Dust is the dominant theme in the collection The Dust of the World, in which Thwaite once more examines the inevitability of decay and the transience of human civilization and struggles to find "a meaning in our mess." Here, in verses that range over his experiences as a lecturer in Japan and the United States, as a visitor to Asia and eastern Europe, and as an archaeologist on digs and a wanderer around museums, Thwaite provides his own commentary on the frailty of mankind. "Levelling" and "Under the Campus" find him reminded of his own mortality while confronting the litter of past ages; in "Accumulations" he baulks at the incredible mass of literature and artifacts on which the dust settles so relentlessly. The horrors of war invade his mind in "Sarajevo II" and in "Franklin and Nashville: 1864," where he reveals the ugly reality of death beneath the textbook utterances. Elsewhere he shows a wry amusement in his memories of poetry festivals, and in "Memoir" and "The Notebooks" he explores the nature and origins of literary self-expression. The Dust of the World also includes moving elegies of fellow writers and the author's boyhood recollections of World War II. In this collection, as in all of his work, Thwaite finds himself caught in a painful search for the right words, forever striving to encapsulate the essence of a moment that is doomed to fade and vanish. The Dust of the World is further evidence of his skill in achieving this seemingly impossible task.
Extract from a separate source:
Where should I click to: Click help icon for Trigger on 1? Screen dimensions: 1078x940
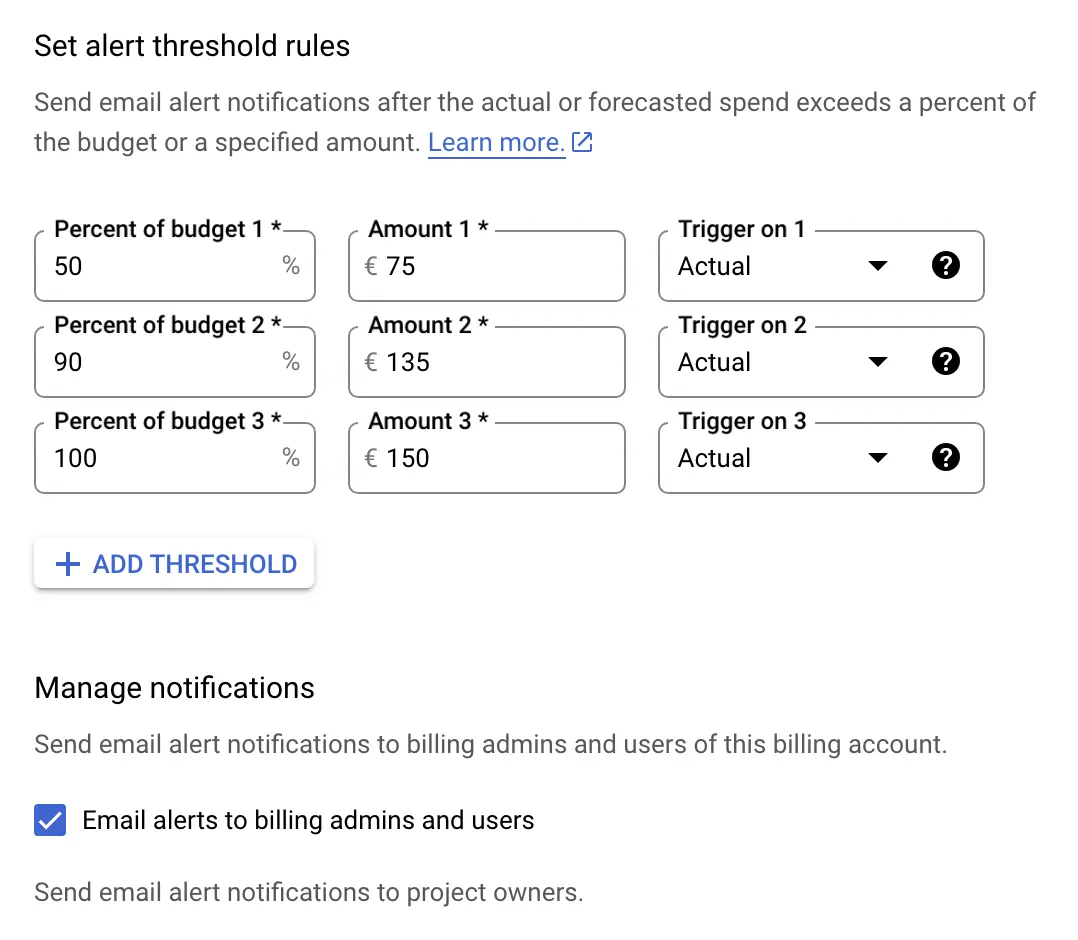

Recent years have seen Thwaite increasingly involved in critical and editorial work. His editing of the Collected Poems and Selected Letters of his friend and fellow poet, the late Philip Larkin, and his Selected Poems of Longfellow, are testimony to his ability in this field, while in Poetry Today, 1960–95 he provides his own thoughtful assessment of his contemporaries. A highly accomplished, disciplined writer with an awareness of tradition and the "rules of poetry," Thwaite remains unconvinced by the protest and performance movements of the 1960s and by what he sees as the overt politicizing of the form. Selected Poems 1956–1996 brings together classic examples of his earlier writing—"Mr. Cooper," "The Letters of Synesius," "Dust," "Victorian Voices," among others—with new, previously unpublished poems that once more present the deepest of feelings in neat, well-structured forms. "Changing Ties," in which the poet reflects on the difference between the black and the flowery ties he swaps while traveling from a funeral to a wedding ("Leaving what was, moving towards what is") manages to convey a great deal in a handful of lines. This, one feels, is the essence of poetry, and it is a terrain that Thwaite knows better than most.